Monday, July 16, 2012

mildly mathematical: can a planet be disconnected?

i had thought it final, that pluto is no longer classified as a planet .. but apparently the debate isn't over.

in particular, this article proposes to generalise the 2006 definition of "planet" as formalised by the iau, which according to the wiki, is a celestial body which:
  1. is in orbit around the Sun,
  2. has sufficient mass to assume hydrostatic equilibrium (a nearly round shape), and
  3. has "cleared the neighbourhood" around its orbit, (meaning it has become gravitationally dominant, and there are no other bodies of comparable size other than its own satellites or those otherwise under its gravitational influence).
the novelty is in weakening the second condition: really, why should planets be round .. or even connected? the difference, to me, is whether we want the notion of a "planet" to be a geometric / topological one (i.e. dependent on shape) or a measure-theoretic one (or dependent on how mass is distributed).
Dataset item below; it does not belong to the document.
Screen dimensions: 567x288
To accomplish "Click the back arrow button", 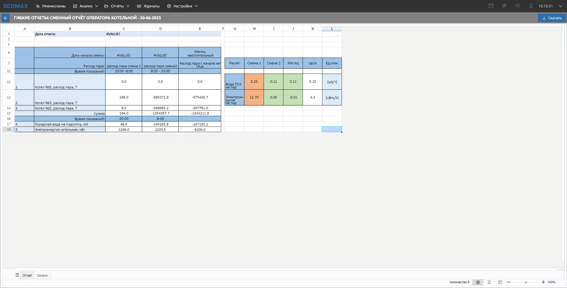I will (6, 18).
having professed an affinity for gmt in past posts,
i suppose it's clear where my loyalties lie, this time.
-- ✂ -- --
from "Not a Dwarf: Is Pluto a Binary Planet?" @discoverynews

".. that Pluto really has only four moons (all discovered by Hubble over the past seven years). He argued that the largest moon in the system, Charon (found in 1978), is really a planet in its own right.
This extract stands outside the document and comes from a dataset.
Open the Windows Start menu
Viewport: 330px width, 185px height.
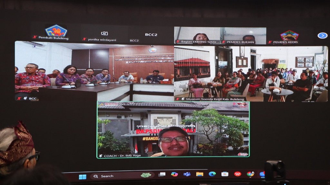83,177
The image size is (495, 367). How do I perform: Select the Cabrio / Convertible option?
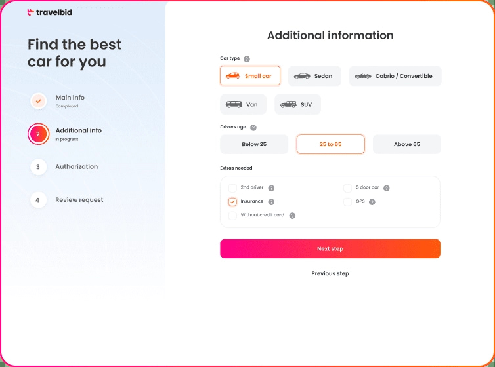tap(395, 76)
Why? Because Charon is 12 percent the mass of Pluto. That may not seem like much, but our moon is only one percent the mass of Earth. Pluto's four other satellites are a very tiny fraction of the mass of the system.

The consequences are that Pluto and Charon pivot like a waltzing pair of ice skaters around a center of mass. So do the Earth and moon, but the center of mass, or barycenter, is inside Earth's radius.
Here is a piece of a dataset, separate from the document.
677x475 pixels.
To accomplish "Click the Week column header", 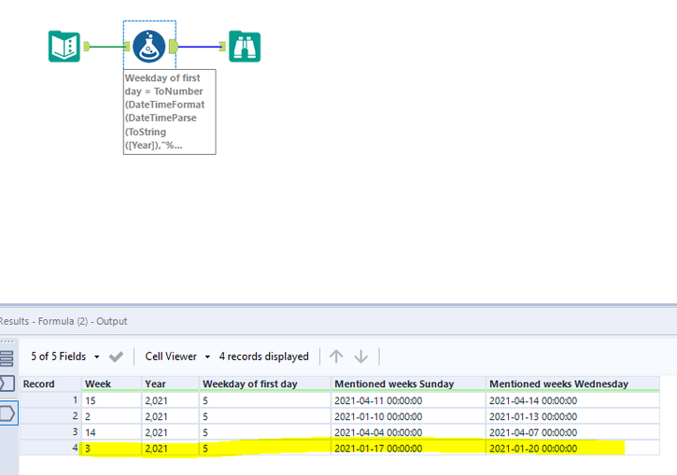I will click(x=98, y=384).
However, alien astronomers watching Earth transiting the sun would note the passage of our moon as well. They might catalog Earth as a "double planet."

That was the reader's point. The four outer satellites don't really orbit Pluto; they follow strictly Keplerian orbits (the orbital period is directly related to orbit size) around the system's center of mass, which lies between Pluto and Charon. Pluto and Charon complete one pivot around each other every 6.3 days."

-- ✂ -- --

this might be mathematically meaningful, but still seems like so much posturing. on the other hand, there's more to the second condition of hydrostatic equilibrium. again, the wiki:
Hydrostatic equilibrium or hydrostatic balance is the condition in fluid mechanics where a volume of a fluid is at rest or at constant velocity. This occurs when compression due to gravity is balanced by a pressure gradient force.
i claim no real understanding of physics, but this sounds like a stability property, in that the object under scrutiny has finalised its shape. it's just that typically, this forces the object to have a round one.

so for me, the jury's still out.

to prove that pluto is not a planet, someone has to convince me that pluto and charon are meant to collide and form a single, larger body, and that their current hydrostatic equilibria is just a transition before the chaos from that collision.